↓

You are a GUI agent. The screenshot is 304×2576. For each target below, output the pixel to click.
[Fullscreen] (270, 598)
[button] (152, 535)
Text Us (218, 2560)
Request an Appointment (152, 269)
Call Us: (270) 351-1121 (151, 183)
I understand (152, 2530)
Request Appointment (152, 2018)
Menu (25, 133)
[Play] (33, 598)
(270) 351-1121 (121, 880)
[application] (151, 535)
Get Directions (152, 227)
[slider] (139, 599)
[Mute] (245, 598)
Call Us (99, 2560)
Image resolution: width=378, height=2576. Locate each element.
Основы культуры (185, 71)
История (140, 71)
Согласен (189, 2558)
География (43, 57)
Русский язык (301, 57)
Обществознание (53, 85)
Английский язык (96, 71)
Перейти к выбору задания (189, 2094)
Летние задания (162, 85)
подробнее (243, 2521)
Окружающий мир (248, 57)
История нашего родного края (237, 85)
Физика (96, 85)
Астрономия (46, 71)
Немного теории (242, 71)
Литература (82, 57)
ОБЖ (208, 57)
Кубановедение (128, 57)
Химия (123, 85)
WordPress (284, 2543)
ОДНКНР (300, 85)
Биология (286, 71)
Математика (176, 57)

↑
↓

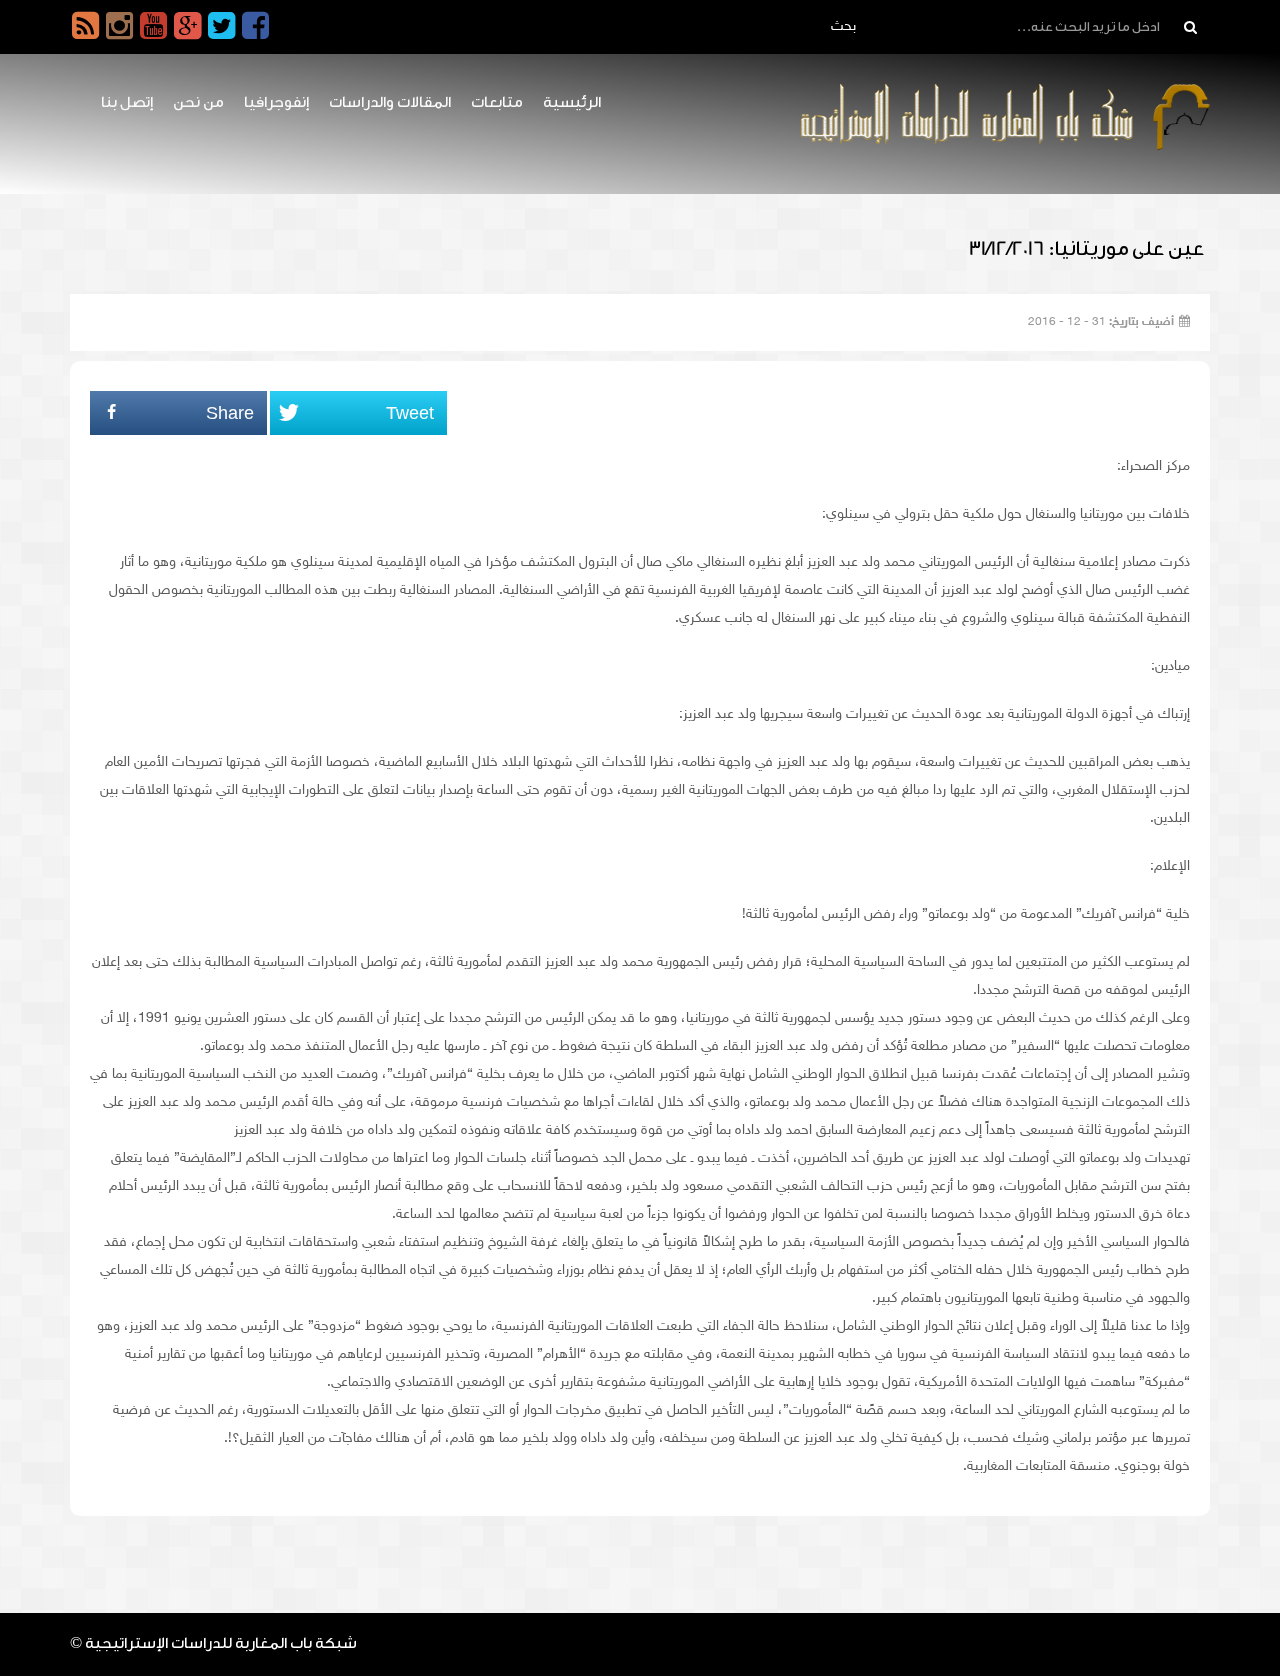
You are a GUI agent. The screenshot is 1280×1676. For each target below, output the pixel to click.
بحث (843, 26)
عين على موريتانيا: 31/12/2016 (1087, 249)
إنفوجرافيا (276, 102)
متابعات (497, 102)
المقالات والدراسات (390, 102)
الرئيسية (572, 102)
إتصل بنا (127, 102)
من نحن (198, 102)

↑

• Task goal
Take the stretch of lines above from the one containing "You are a GUI agent. The screenshot is 304×2576." through the one containing "Астрономия (46, 71)" and repeat it exactly, adding no other line.

• Problem solution
You are a GUI agent. The screenshot is 304×2576. For each target below, output the pixel to click.
[Fullscreen] (270, 598)
[button] (152, 535)
Text Us (218, 2560)
Request an Appointment (152, 269)
Call Us: (270) 351-1121 (151, 183)
I understand (152, 2530)
Request Appointment (152, 2018)
Menu (25, 133)
[Play] (33, 598)
(270) 351-1121 (121, 880)
[application] (151, 535)
Get Directions (152, 227)
[slider] (139, 599)
[Mute] (245, 598)
Call Us (99, 2560)
Image resolution: width=378, height=2576. Locate each element.
Основы культуры (185, 71)
История (140, 71)
Согласен (189, 2558)
География (43, 57)
Русский язык (301, 57)
Обществознание (53, 85)
Английский язык (96, 71)
Перейти к выбору задания (189, 2094)
Летние задания (162, 85)
подробнее (243, 2521)
Окружающий мир (248, 57)
История нашего родного края (237, 85)
Физика (96, 85)
Астрономия (46, 71)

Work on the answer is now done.